The issue, though, is whether Russert and other political commentators are just as aggressive with the big candidates. And the fact is, they’re not. Hell, Tim Russert’s middle name is “Softball,” as far as i can tell from his interviewing style.
ETA:
And Billdo, you’ll forgive me if i don’t find your “What is, is right” sophistry particularly compelling. Your assessment of “What is” might be on the mark in a lot of ways, but your willingness to shrug and play the game is part of why national politics sucks so badly.
Fair enough, and I’m not really happy with the way the game is played for many of the same reasons you aren’t, but someone like Dennis Kucinich isn’t going to change it. (Oddly enough, I have a vain hope that someone like Barack Obama has a slim possibility to change the system if he can have the right balance of pragmatic insider and resolute outsider. Probably won’t happen, though.)
National politics doesn’t suck that badly. At least it makes sure whack jobs like Kucinich don’t become president.
I hoper you’re right, but i’m not especially sanguine about the possibility.
It’s worked out well for us over the past seven years, i’ll give you that.
You get presidents you don’t like who do things you disagree with sometimes. It’s not an indictment of the system…just of the individual. There’s no governmental system out there that will guarantee that your leader will be someone you like…in a country as big and as diverse as the US, how could there be?
Do you honestly think this is a softball lobbed toward the Democratic candidate who enjoyed a sizable lead in the national polls at the time? Be sure to watch for the punchline at about 1:20, and Clinton’s reaction at 1:28.
And you seem to be pretty much alone thinking Russert lobs softballs. Media Matters has this recap of how Russert moderated his last Democratic debate, and it starts off with six bulletpoints about how tough Russert was with the top candidate on stage.
I’m left to conclude that you don’t know the difference between Tim Russert and a Russet potato.
I don’t think he’s a softball lobber, but I don’t think that question was all that great. She is not her husband. It was easy to disarm that question, and she handled it well.
The problem a lot of people seem to have with Russert is that he isn’t assertive enough to challenge the people he interviews when they make obviously false statements. I think he does a decent job, given the format and time constraints of his program. Still, Cheney is famous for exploiting this aspect of Meet the Press.
Exactly. Toughest questions in the business, but little to no serious follow-up, especially on facts (as opposed to contradiction).
If weasel worded responses are your criterion ,the next debate would be empty. The question is important ,but a follow up is often more so.
Historically we have not voted for 3rd and 4th parties. But, the opportunity to offer less main stream ideas can make the electorate more aware . I think Libertarians and Greens etc should be given the national stage. They wont win but will force the debate to deal with important issues that are being ignored.
If you want to complain about how Russert runs Meet the Press, go ahead. I think it’s the best and most informative of any of the shows of its type.
But I’m trying to wrap my head around the suggestion that a moderator in a debate ought to jump in to question what candidates have said.

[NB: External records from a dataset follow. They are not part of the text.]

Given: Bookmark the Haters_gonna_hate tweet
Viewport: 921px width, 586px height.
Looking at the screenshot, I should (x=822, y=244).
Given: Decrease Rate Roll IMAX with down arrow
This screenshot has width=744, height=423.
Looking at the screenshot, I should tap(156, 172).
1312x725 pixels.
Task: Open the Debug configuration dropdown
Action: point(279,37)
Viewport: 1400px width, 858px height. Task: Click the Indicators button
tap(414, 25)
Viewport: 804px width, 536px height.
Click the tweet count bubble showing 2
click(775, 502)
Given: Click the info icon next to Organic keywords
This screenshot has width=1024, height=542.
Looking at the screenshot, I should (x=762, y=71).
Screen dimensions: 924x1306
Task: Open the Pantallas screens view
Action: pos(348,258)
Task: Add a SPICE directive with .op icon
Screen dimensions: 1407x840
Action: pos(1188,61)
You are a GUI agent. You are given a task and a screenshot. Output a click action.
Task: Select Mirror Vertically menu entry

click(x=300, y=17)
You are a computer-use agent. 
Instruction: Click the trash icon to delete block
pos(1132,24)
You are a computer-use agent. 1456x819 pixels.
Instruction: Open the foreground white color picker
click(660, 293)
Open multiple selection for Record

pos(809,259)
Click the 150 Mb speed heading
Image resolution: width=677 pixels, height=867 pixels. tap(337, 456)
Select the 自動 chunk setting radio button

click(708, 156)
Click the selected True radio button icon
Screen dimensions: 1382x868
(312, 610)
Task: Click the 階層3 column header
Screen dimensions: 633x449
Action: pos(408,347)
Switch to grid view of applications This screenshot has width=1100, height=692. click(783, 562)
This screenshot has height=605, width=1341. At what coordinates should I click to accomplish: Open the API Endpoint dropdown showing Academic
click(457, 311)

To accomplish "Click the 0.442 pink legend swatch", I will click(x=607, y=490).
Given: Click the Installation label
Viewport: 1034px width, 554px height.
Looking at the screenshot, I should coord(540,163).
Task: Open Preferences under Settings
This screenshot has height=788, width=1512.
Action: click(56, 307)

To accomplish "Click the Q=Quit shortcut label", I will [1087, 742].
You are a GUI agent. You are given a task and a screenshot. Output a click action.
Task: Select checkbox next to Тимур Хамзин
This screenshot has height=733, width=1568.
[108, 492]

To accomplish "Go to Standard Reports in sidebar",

In my book, a debate isn’t an interview, and the stage belongs to the candidates, and the candidates are the ones who ought to be challenging what others have said. I don’t see that as the proper role of a debate moderator.
And I think Russert does an excellent job in the debates of teeing up specific questions to candidates that really aren’t softballs. One could say that the questions are on issues that don’t matter (eg, asking Obama what his favorite Bible passage is) but they certainly do as well as I’ve seen in getting candidates off their talking points. I think Russert makes a better moderator than Jim Leher, for example.
So, if you all think Russert sucks, which debate moderators do you think have done a good job?
(Addendum: I didn’t see the most recent “subdued” debate, which IIRC Russert moderated.)